Die Aufgabe:
Kannst du aus dem Text über die Tour de France 1904 die Passage wortgetreu abschreiben, die mit „Tour de France Geschichte: Die“ einsetzt und mit „am grünen Tisch.“ schließt?

Dokumentauszug:

━━━━━━━━━━━━━━━━━━━━━━━━━━━━━━

Tour de France Geschichte: Die Tour de France im Jahr 1904 endete am 24. Juli. Es war die zweite Ausgabe – und die Frankreich-Rundfahrt hatte schon ihre ersten handfesten Skandale. Entschieden wurde sie erst im Dezember am grünen Tisch.
Tour de France 1904: Entscheidung erst im Dezember
„Der Sieger einer Tour de France wird im Winter gemacht.“ So lautet ein bekannter Spruch rund um das größte Radrennen der Welt. Eigentlich gemeint ist damit, dass ein künftiger Gesamtsieger bereits im Winter mit der Planung und Vorbereitung beginnen muss. Fehler, die ein halbes Jahr vor dem Startschuss begangen werden, können vielleicht nicht mehr korrigiert werden. Doch im Jahr 1904 wurde der Sieger der Tour de France tatsächlich erst im Dezember gekürt. Zwar endete die Rundfahrt am 24. Juli, doch nach einer intensiven Untersuchung wurden zahlreiche Teilnehmer nachträglich disqualifiziert, darunter auch Vorjahressieger Maurice Garin. Er gewann – zumindest vorläufig – auch die Tour de France 1904. Hinter ihm platzierten sich Lucien Pothier, César Garin und Hippolyte Aucouturier. Außerdem beendeten sie alle sechs Etappen siegreich. Wie sich herausstellen sollte, nicht mit legalen Mitteln.

━━━━━━━━━━━━━━━━━━━━━━━━━━━━━━

Datenblock:
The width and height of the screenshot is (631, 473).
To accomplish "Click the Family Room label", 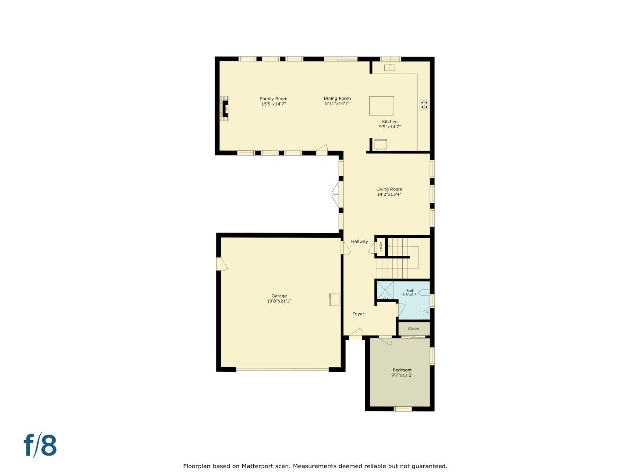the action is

━━━━━━━━━━━━━━━━━━━━━━━━━━━━━━

Schriftliche Lösung:
Tour de France Geschichte: Die Tour de France im Jahr 1904 endete am 24. Juli. Es war die zweite Ausgabe – und die Frankreich-Rundfahrt hatte schon ihre ersten handfesten Skandale. Entschieden wurde sie erst im Dezember am grünen Tisch.